Employee Ranking Based on Intercompany Relations

You may have heard about the PageRank algorithm which made Google so successful in it's early days. This algorithm ranks websites based on their relation to other websites. This algorithm could be used to apply the same logic on employees and their relationships to other employees in order to determine their importance.

The PageRank Algorithm

The PageRank algorithm checks which website links to which other website and infers a score based on the amount and quality of relations. A link from a high ranking website is more valuable than a link from a low ranking website. Since the rank of a page changes over time (based on the incoming links) the algorithm needs to "re-calculate" the ranks many times to come to a conclusion.

The algorithm itself shall not be a topic of this post and can be checked out at https://en.wikipedia.org/wiki/PageRank.

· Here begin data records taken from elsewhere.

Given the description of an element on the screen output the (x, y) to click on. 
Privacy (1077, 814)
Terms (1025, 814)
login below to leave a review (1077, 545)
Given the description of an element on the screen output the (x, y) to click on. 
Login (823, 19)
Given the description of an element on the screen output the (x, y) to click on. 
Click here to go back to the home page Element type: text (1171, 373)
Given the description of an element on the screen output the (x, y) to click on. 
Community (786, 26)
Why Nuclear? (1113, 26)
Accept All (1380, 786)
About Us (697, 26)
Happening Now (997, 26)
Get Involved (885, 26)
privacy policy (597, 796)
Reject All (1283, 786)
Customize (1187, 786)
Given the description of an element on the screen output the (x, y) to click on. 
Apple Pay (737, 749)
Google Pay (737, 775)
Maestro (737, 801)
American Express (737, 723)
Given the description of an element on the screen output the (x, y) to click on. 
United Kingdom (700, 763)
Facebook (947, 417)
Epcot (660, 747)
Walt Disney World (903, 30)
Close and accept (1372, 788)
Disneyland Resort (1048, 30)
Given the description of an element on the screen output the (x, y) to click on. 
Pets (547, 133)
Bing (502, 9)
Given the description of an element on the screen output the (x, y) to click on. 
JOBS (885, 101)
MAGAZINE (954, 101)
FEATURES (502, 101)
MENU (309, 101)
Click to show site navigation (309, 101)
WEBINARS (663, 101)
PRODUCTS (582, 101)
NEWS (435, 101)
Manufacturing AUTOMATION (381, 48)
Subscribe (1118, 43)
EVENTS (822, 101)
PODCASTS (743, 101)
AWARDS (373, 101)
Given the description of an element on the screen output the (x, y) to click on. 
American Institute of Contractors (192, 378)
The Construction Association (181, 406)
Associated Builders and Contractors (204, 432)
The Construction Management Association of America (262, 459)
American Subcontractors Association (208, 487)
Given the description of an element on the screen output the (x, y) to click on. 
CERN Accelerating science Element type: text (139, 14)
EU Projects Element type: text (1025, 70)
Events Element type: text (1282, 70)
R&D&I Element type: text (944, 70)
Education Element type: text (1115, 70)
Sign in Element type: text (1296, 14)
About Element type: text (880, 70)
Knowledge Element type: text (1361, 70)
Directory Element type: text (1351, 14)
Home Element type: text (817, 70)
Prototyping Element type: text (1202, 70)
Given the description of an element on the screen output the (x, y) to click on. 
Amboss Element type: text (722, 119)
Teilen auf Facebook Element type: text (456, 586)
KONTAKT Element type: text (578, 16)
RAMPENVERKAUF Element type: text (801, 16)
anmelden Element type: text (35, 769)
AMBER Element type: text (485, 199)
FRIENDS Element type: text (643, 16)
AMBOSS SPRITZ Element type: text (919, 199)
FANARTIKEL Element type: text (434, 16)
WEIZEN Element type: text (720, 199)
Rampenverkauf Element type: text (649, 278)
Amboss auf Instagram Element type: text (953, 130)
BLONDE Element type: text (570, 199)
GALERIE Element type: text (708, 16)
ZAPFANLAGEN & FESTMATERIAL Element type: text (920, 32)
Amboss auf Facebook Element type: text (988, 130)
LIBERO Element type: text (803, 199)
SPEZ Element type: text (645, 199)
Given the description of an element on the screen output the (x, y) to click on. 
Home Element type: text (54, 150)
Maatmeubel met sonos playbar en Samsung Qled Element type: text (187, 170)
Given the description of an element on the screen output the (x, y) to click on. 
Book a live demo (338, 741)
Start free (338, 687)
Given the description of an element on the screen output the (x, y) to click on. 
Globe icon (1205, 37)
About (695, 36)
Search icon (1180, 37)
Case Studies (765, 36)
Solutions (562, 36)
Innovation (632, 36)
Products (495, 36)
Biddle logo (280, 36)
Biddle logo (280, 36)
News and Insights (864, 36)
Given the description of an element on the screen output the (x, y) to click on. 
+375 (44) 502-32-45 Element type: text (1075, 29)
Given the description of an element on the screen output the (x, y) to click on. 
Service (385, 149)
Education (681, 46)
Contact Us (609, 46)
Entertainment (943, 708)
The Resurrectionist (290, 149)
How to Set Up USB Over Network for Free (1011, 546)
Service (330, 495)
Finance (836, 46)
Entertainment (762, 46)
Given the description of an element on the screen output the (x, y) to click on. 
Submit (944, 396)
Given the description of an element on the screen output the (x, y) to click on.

Possible Conclusions and Analysis

While this is most certainly a controversial topic it is an interesting though experiment. You could:

  • Learn a lot about who the key people in the company are
  • Find critical positions which need a backup
  • Possible communication issues (which people/departments have a low rank and are possibly not involved enough)
  • Which are the social groups in a company (this could be paired with a cluster analysis). Changes to single positions/people may effect the whole group/cluster (e.g. employee leaves the company, becomes sick, becomes demotivated etc.)

As with most analysis you need to understand the source data and how the result is calculated in order to make valid conclusions. There are various scenarios where the wrong conclusions can be made if you don't understand the underlying data and business structure.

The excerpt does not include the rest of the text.